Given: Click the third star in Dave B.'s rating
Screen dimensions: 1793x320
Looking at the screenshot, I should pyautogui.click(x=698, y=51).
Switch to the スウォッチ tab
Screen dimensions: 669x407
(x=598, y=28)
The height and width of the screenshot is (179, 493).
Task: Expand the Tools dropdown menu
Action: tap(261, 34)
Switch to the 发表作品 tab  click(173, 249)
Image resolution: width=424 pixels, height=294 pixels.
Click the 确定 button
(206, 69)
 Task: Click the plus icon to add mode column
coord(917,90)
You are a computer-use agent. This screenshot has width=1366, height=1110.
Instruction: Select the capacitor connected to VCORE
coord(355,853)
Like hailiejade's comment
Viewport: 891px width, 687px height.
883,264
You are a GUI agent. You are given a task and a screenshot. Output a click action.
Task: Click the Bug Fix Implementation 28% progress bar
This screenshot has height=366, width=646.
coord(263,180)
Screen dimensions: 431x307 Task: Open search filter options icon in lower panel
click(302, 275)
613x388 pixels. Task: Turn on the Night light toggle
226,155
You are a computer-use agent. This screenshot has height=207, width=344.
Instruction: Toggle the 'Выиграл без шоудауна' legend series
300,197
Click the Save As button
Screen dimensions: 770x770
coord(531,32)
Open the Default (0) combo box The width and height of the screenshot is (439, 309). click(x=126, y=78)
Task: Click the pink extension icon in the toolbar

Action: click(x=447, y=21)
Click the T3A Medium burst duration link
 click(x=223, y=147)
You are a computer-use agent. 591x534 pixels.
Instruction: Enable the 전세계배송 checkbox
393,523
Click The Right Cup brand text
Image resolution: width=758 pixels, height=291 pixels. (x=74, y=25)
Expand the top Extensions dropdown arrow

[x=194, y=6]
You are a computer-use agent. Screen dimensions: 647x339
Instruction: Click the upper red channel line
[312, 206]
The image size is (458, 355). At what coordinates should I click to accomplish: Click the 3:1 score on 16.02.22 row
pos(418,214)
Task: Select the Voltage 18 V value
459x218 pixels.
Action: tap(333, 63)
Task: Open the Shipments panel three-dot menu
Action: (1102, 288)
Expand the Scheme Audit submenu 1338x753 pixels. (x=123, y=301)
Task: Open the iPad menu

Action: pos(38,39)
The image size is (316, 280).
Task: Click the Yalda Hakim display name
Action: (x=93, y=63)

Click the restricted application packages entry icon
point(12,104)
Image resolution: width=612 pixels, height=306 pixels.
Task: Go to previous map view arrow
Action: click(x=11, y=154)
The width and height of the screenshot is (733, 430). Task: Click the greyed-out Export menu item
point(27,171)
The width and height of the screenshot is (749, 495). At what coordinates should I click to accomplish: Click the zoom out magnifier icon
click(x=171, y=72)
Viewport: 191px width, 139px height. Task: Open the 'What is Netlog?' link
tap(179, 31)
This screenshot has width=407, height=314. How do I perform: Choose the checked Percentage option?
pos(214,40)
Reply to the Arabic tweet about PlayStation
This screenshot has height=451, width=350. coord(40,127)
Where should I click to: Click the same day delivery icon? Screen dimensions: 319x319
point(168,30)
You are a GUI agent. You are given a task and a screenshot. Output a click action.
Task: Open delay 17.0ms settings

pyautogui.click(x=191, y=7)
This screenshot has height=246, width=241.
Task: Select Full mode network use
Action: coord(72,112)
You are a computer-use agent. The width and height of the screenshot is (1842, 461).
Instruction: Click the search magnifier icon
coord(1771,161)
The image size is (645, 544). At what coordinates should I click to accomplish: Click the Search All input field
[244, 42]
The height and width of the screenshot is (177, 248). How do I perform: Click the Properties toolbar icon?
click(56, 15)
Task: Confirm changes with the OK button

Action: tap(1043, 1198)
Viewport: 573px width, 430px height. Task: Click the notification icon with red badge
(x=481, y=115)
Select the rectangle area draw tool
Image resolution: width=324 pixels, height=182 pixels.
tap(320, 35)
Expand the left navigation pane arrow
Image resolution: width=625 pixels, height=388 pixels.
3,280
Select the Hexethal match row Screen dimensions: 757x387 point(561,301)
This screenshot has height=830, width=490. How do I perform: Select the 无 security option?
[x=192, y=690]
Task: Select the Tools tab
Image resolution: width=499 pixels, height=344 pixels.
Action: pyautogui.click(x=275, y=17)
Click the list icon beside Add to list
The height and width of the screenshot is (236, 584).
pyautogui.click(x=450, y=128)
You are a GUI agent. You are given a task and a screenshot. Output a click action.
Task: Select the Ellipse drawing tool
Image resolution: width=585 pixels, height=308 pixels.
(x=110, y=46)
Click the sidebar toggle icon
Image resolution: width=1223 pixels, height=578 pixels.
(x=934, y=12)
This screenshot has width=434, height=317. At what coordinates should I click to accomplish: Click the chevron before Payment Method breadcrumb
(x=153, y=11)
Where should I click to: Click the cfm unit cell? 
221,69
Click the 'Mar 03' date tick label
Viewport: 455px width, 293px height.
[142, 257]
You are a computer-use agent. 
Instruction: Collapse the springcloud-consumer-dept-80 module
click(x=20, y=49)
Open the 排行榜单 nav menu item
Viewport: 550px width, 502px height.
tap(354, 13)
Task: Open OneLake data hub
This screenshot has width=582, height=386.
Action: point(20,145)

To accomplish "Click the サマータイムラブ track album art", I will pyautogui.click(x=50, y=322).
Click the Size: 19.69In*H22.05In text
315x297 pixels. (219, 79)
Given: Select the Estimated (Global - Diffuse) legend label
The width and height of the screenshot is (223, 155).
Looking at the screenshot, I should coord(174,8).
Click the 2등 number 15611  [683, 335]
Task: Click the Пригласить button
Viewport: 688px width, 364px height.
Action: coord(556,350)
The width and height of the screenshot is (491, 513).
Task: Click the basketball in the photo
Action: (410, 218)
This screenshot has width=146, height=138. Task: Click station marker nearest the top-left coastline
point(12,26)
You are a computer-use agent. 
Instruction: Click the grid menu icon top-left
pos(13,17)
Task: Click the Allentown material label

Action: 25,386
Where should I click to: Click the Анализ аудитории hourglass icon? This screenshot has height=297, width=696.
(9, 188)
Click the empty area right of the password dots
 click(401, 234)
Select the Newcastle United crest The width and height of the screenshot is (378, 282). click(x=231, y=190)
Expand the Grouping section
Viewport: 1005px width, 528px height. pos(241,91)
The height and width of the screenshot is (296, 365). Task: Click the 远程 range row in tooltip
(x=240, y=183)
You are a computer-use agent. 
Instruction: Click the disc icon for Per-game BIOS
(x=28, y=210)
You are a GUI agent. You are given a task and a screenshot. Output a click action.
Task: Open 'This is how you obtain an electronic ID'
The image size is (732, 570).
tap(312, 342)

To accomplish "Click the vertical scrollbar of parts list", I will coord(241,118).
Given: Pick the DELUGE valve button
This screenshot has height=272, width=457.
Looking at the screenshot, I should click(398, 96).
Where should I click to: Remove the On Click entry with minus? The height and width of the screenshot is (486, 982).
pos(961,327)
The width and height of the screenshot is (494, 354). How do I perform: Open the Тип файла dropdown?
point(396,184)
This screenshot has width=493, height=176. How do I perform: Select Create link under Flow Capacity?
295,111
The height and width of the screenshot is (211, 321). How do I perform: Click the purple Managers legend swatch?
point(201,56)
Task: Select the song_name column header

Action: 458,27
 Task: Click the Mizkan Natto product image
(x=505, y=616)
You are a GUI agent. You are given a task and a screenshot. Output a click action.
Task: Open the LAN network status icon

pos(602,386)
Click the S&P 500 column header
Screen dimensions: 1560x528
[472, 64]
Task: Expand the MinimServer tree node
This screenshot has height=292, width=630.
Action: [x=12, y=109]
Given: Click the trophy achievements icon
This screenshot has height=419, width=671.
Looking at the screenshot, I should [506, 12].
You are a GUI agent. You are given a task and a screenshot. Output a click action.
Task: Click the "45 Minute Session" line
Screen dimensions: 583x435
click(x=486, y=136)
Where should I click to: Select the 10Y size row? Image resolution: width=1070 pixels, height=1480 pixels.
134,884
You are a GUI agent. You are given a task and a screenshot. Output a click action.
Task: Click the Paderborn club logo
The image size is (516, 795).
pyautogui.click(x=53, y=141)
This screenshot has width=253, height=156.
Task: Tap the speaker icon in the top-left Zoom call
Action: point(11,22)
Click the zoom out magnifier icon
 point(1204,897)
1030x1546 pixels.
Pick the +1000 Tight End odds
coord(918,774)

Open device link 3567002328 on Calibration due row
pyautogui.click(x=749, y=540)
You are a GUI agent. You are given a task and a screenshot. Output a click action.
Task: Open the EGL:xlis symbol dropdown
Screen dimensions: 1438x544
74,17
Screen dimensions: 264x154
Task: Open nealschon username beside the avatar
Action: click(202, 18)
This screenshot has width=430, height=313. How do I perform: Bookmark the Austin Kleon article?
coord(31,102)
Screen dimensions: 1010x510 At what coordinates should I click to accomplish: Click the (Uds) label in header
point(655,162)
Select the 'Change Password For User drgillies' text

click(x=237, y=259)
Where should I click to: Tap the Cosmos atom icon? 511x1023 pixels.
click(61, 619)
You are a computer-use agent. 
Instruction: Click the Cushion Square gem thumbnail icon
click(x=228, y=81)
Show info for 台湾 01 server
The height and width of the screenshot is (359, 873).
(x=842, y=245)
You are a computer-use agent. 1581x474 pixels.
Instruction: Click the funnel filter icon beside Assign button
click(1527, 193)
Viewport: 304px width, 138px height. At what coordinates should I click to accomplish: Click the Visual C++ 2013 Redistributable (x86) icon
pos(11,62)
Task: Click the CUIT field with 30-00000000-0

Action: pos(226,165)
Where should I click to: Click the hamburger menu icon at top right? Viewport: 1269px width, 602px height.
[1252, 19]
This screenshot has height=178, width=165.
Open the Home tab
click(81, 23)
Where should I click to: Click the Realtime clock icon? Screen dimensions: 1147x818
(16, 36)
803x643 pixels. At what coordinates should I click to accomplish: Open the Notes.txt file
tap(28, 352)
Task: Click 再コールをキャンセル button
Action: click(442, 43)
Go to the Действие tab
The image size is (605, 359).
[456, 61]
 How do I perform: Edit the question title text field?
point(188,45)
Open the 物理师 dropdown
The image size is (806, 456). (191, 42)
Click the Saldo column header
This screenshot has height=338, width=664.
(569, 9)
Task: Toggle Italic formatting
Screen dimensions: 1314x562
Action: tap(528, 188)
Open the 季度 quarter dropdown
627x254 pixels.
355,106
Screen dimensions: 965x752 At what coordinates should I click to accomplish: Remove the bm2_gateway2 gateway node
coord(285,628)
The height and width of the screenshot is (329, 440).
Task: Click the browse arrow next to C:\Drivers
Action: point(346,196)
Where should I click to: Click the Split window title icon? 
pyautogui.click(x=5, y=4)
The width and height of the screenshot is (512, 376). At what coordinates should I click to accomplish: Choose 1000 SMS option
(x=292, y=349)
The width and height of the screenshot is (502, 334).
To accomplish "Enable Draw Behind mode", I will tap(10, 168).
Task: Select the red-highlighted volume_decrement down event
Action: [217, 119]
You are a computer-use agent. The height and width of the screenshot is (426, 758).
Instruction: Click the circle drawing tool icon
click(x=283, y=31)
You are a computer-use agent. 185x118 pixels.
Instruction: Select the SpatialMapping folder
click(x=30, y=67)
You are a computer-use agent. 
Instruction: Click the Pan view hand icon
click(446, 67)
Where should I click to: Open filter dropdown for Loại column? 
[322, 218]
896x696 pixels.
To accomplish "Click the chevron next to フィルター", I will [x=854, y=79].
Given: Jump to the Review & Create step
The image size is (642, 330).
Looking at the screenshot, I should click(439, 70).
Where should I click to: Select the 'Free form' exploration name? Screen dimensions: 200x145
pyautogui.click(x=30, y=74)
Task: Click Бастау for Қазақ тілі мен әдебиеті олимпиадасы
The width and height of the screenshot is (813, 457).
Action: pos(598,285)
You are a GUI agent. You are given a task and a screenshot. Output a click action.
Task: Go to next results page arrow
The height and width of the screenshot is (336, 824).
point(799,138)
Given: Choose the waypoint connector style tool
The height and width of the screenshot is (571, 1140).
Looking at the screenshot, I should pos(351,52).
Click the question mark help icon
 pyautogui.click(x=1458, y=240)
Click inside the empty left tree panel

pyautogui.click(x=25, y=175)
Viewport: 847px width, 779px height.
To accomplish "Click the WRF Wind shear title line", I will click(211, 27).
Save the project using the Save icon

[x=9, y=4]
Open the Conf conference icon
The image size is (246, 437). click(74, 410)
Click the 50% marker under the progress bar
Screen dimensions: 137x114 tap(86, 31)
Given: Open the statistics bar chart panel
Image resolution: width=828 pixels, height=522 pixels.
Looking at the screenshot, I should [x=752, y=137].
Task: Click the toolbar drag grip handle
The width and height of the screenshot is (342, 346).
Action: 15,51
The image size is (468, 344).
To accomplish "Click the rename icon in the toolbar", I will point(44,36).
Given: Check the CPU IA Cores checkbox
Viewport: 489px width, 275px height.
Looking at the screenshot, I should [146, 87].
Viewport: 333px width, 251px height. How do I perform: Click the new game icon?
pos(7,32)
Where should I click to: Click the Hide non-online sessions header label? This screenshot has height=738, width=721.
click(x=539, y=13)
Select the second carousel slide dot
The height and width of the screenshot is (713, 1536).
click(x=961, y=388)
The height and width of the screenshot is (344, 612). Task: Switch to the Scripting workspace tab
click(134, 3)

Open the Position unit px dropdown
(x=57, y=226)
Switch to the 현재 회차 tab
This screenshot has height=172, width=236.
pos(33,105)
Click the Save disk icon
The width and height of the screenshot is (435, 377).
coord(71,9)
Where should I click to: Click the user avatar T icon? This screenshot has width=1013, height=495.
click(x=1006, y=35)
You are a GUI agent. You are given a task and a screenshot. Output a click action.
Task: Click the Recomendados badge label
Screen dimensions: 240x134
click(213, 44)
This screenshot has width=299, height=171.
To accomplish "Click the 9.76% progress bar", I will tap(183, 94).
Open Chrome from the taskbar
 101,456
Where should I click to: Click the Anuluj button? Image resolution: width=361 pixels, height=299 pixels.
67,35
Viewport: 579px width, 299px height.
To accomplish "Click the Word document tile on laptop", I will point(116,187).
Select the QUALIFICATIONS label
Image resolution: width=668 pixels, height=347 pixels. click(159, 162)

● Activity
Copy out only the lines running from the beginning of the data to the line with "Switch to the スウォッチ tab", both ends included.

● Answer section
Given: Click the third star in Dave B.'s rating
Screen dimensions: 1793x320
Looking at the screenshot, I should pyautogui.click(x=698, y=51).
Switch to the スウォッチ tab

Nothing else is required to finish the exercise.